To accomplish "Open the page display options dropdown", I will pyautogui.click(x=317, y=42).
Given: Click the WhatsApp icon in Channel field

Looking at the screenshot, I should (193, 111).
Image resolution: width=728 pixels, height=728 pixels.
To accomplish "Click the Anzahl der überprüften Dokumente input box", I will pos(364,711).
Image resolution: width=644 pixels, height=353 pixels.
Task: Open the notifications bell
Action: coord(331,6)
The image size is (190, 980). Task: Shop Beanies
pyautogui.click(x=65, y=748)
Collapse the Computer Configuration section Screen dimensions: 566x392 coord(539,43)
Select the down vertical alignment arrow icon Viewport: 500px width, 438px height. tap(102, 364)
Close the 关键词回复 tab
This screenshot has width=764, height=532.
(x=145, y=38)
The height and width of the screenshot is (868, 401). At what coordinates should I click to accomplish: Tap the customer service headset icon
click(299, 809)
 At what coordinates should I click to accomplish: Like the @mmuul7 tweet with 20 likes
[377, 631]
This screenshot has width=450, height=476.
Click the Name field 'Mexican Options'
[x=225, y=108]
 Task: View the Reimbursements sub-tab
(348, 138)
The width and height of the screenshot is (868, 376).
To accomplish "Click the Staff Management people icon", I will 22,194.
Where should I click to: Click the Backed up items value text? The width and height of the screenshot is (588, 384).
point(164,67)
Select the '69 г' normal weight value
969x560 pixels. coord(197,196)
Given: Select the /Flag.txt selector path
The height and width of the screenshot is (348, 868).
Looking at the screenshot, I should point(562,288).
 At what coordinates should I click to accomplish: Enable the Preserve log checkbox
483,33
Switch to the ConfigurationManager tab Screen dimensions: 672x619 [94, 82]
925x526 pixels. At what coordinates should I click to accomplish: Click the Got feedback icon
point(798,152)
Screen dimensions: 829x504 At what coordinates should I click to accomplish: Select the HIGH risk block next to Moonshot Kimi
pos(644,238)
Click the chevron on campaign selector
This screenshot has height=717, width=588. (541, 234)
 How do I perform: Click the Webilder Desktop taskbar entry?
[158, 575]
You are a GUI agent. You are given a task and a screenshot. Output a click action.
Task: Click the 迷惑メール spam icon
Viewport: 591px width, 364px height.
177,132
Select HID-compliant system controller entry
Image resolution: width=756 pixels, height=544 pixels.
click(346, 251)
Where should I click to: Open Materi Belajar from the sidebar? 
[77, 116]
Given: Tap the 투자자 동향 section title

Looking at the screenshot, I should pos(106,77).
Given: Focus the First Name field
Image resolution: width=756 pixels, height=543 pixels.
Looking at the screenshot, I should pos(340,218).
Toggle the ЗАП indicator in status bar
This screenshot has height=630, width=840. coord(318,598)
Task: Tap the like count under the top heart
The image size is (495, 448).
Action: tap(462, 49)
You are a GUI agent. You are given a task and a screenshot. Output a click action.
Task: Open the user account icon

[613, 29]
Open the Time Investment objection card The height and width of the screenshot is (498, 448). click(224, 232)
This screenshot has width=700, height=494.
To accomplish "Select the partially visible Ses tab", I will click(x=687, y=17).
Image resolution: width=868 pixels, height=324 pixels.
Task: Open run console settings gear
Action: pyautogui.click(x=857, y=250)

§ **TASK PROMPT**: Set down the whole listing again. Keep every word as it is.

§ **SOLVED EXERCISE**:
To accomplish "Open the page display options dropdown", I will pyautogui.click(x=317, y=42).
Given: Click the WhatsApp icon in Channel field

Looking at the screenshot, I should (193, 111).
Image resolution: width=728 pixels, height=728 pixels.
To accomplish "Click the Anzahl der überprüften Dokumente input box", I will pos(364,711).
Image resolution: width=644 pixels, height=353 pixels.
Task: Open the notifications bell
Action: coord(331,6)
The image size is (190, 980). Task: Shop Beanies
pyautogui.click(x=65, y=748)
Collapse the Computer Configuration section Screen dimensions: 566x392 coord(539,43)
Select the down vertical alignment arrow icon Viewport: 500px width, 438px height. tap(102, 364)
Close the 关键词回复 tab
This screenshot has width=764, height=532.
(x=145, y=38)
The height and width of the screenshot is (868, 401). At what coordinates should I click to accomplish: Tap the customer service headset icon
click(299, 809)
 At what coordinates should I click to accomplish: Like the @mmuul7 tweet with 20 likes
[377, 631]
This screenshot has width=450, height=476.
Click the Name field 'Mexican Options'
[x=225, y=108]
 Task: View the Reimbursements sub-tab
(348, 138)
The width and height of the screenshot is (868, 376).
To accomplish "Click the Staff Management people icon", I will 22,194.
Where should I click to: Click the Backed up items value text? The width and height of the screenshot is (588, 384).
point(164,67)
Select the '69 г' normal weight value
969x560 pixels. coord(197,196)
Given: Select the /Flag.txt selector path
The height and width of the screenshot is (348, 868).
Looking at the screenshot, I should point(562,288).
 At what coordinates should I click to accomplish: Enable the Preserve log checkbox
483,33
Switch to the ConfigurationManager tab Screen dimensions: 672x619 [94, 82]
925x526 pixels. At what coordinates should I click to accomplish: Click the Got feedback icon
point(798,152)
Screen dimensions: 829x504 At what coordinates should I click to accomplish: Select the HIGH risk block next to Moonshot Kimi
pos(644,238)
Click the chevron on campaign selector
This screenshot has height=717, width=588. (541, 234)
 How do I perform: Click the Webilder Desktop taskbar entry?
[158, 575]
You are a GUI agent. You are given a task and a screenshot. Output a click action.
Task: Click the 迷惑メール spam icon
Viewport: 591px width, 364px height.
177,132
Select HID-compliant system controller entry
Image resolution: width=756 pixels, height=544 pixels.
click(346, 251)
Where should I click to: Open Materi Belajar from the sidebar? 
[77, 116]
Given: Tap the 투자자 동향 section title

Looking at the screenshot, I should pos(106,77).
Given: Focus the First Name field
Image resolution: width=756 pixels, height=543 pixels.
Looking at the screenshot, I should pos(340,218).
Toggle the ЗАП indicator in status bar
This screenshot has height=630, width=840. coord(318,598)
Task: Tap the like count under the top heart
The image size is (495, 448).
Action: tap(462, 49)
You are a GUI agent. You are given a task and a screenshot. Output a click action.
Task: Open the user account icon

[613, 29]
Open the Time Investment objection card The height and width of the screenshot is (498, 448). click(224, 232)
This screenshot has width=700, height=494.
To accomplish "Select the partially visible Ses tab", I will click(x=687, y=17).
Image resolution: width=868 pixels, height=324 pixels.
Task: Open run console settings gear
Action: pyautogui.click(x=857, y=250)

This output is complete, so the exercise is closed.